• PROBLEM STATEMENT: Could you write the next part of the opinion piece below on how Fifty Shades of Grey misrepresents BDSM, starting right after its last sentence?

• PAGE EXTRACT:
I'll begin this by saying I know some will heatedly disagree with me on this topic, so I will not be responding to comments on this article.
Aside from the "novel" being poorly written and based off a Twilight fan-fiction, Fifty Shades of Grey completely misrepresents the BDSM community and encourages domestic violence and abuse.
A Redditor tried to bring it to folks' attention:
With Fifty Shades of Grey being made into a movie, I've tried to raise awareness how this book is not about BDSM, but rather domestic and sexual abuse. Many women argue that the relationship in the book is BDSM, but that paints BDSM in a bad light.
BDSM is a community that believes in safety & comfort. Consent is always necessary, and partners take care of each other. After acts and roleplays, partners comfort each other to help transition out of that zone. FSOG does not include any of this. Mr. Grey gives Anastasia (a then-virgin) an ultimatum; to sign a contract or leave. She is sexually inexperienced (being a virgin) and he manipulates that to push her boundaries to make it seem like the sexually violent things he is doing to her are okay. There are instances where after an act, he is mad at her for being upset, but does not comfort her. He uses alcohol to sway her consent - this is by law rape. There is also an instance where she uses the safe word, yet he continues. That is consent being retracted, and Christian ignores the retraction of consent. That is sexual assault.
Those are not the only problematic instances. Anastasia begins to hide things in fear of Christian's anger. He becomes jealous and easily angered. Anastasia fears for her safety. Experts have even matched her behavior with that of abused women, in accordance with the Centers for Disease Control and Prevention's description of partner violence.
This book completely throws people who participate in BDSM completely under the bus by misrepresenting BDSM as a whole. Bad people do sneak into BDSM to find a way to escape persecution for their violent ways, but the majority of those in BDSM are not abusive, like this book would have you believe.

• MATERIAL SUPPLIED:
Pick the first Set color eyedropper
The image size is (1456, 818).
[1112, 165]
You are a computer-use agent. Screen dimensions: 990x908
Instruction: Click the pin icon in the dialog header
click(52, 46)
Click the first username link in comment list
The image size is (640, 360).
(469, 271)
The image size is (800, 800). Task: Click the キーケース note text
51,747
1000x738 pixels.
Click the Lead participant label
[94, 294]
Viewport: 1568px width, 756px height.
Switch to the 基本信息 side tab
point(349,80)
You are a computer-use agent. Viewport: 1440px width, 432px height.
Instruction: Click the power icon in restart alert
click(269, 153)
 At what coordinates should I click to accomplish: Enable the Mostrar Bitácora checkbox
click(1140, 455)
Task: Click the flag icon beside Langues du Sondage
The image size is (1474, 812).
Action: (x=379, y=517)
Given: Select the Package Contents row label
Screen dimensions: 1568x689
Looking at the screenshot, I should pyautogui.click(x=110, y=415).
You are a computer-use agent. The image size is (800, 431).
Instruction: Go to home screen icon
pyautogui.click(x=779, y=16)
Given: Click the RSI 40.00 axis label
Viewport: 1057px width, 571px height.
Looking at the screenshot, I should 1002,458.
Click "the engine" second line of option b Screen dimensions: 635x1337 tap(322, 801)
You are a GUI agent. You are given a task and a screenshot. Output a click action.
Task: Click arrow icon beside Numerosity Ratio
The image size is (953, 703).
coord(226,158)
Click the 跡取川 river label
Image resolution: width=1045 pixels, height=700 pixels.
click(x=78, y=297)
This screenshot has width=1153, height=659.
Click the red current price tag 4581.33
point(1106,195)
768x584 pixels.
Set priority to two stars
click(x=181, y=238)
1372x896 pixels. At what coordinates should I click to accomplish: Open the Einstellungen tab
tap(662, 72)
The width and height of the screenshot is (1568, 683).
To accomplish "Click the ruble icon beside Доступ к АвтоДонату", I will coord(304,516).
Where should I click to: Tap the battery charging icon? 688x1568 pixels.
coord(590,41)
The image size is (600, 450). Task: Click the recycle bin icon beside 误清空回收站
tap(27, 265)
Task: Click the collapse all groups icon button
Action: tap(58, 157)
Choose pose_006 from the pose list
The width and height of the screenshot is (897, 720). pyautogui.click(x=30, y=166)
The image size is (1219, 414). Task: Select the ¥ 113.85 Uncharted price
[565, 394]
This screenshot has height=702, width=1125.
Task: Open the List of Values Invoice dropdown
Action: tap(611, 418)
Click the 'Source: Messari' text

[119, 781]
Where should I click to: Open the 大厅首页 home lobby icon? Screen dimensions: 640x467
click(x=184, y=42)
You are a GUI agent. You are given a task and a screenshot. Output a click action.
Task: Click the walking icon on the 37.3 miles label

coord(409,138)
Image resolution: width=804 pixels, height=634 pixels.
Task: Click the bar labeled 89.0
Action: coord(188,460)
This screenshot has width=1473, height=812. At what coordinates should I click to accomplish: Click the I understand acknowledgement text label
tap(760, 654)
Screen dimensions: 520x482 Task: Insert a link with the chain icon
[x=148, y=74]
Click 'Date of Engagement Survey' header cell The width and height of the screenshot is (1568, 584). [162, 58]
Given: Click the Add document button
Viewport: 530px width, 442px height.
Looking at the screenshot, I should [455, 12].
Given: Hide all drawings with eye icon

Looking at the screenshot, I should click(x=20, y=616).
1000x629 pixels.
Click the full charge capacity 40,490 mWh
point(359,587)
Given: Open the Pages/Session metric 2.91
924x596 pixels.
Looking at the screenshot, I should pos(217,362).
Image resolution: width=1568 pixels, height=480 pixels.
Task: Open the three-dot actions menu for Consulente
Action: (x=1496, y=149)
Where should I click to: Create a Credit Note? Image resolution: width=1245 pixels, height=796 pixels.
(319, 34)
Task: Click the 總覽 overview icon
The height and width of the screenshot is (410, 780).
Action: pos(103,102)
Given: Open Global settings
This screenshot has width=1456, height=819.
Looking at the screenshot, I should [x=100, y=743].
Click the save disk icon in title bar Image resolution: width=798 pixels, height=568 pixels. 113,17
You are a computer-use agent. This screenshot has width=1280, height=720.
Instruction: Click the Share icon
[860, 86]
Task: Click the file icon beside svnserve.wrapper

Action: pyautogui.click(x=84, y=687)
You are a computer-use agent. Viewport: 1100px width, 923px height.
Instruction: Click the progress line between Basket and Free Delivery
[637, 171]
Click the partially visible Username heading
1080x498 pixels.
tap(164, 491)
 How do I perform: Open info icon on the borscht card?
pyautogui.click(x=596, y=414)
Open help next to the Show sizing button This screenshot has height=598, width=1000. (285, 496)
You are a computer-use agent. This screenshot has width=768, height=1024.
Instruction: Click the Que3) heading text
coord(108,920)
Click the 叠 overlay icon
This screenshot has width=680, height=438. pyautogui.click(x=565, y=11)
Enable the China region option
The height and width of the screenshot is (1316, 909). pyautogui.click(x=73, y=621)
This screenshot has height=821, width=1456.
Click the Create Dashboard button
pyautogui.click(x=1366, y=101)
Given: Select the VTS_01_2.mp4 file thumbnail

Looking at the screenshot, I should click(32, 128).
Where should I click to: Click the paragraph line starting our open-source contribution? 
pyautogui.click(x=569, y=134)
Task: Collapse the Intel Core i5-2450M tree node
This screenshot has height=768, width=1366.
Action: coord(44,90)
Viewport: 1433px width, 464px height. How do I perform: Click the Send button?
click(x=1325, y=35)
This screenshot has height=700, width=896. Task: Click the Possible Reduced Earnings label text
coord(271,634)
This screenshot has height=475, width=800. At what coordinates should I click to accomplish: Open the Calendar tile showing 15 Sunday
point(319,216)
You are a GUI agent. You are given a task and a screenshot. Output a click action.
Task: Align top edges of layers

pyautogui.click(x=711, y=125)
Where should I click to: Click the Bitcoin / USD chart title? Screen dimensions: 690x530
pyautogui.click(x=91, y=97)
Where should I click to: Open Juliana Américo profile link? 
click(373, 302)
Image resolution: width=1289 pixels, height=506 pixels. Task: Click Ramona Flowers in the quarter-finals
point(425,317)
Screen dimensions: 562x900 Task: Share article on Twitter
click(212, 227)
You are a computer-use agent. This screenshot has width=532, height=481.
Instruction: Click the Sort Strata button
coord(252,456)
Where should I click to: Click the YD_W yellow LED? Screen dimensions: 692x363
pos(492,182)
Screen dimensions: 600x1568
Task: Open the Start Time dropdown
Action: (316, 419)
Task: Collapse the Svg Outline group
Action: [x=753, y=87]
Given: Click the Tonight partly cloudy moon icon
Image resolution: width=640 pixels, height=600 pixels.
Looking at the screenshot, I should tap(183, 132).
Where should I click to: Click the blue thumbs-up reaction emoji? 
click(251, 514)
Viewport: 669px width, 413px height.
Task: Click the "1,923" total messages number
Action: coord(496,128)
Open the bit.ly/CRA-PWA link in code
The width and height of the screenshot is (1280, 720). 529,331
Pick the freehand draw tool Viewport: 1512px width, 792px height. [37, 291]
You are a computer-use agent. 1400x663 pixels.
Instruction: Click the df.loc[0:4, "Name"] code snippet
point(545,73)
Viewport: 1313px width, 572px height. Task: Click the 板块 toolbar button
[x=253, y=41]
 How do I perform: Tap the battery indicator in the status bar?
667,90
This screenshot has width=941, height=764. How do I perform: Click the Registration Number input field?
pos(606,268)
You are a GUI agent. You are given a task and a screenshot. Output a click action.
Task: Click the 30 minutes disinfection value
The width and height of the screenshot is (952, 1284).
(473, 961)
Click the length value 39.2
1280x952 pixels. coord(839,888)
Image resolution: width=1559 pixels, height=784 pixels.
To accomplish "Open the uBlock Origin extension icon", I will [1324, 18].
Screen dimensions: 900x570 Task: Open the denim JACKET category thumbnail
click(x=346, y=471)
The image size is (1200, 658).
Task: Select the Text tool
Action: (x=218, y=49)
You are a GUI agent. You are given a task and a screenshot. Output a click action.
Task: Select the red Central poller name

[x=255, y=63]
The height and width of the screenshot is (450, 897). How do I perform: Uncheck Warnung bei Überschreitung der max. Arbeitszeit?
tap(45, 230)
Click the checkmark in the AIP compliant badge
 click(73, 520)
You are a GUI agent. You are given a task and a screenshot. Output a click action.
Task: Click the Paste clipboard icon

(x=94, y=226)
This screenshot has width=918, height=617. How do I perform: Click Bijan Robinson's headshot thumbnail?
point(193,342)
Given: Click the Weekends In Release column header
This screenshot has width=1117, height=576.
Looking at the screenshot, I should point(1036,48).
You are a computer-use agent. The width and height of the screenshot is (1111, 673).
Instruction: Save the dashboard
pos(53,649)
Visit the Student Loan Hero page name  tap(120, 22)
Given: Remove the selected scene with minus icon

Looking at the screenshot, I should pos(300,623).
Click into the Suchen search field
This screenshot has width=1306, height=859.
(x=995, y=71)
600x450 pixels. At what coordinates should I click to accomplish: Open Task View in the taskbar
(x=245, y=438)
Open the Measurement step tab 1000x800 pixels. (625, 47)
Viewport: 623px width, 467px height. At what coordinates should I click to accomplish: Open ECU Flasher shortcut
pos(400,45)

• RESULT FOR THIS EXERCISE:
This book romanticizes and fetishizes abuse, and painting abuse in a 'sexy' and 'fun' light is really dangerous for women. 1 in 5 women will experience domestic abuse in their lifetime, that's why this book should not be defended. Making this behavior seem okay to accept from a man is dangerous, and people will be influenced to dabble in 'BDSM,' but not have an actual idea of what it is, and they will get hurt.
It is up to every individual what they read, never anyone else. The point of this post is to point out how FSOG is problematic, not to police anyone's reading habits. I know many women (and men) defend this book and don't understand how it can be seen as abuse, but it is. And I hope more awareness will be raised so this does not influence others.
While I'm not a part of the BDSM community, I have been a domestic abuse/violence victim. And I will fight tooth and nail with these women who think non-consensual rape is totally okay. It's not. Never.
Domestic abuse victims tend to continually return to their tormentors for what they feel is love. It is not love. It is fear. I know this first hand. Had I not left when I did, I might be dead now, or at least close to it.
No, I did not read the book and no I will never see the movie. I tried. I opened the book to a random page to see how well it was written and was utterly disgusted. Something so poorly written (and in present tense no less, which is not very proper) should not be shoved down the masses throats posing as something it should never be.
I'm not telling anyone what to watch or what to read. I'm asking those of you who wish to read or have read it to please explore its world in depth a bit more. Domestic abuse and rape is never okay.
If you feel the need to watch something that is an actual representation of BDSM that has far more of a coherent plot...
Just watch porn.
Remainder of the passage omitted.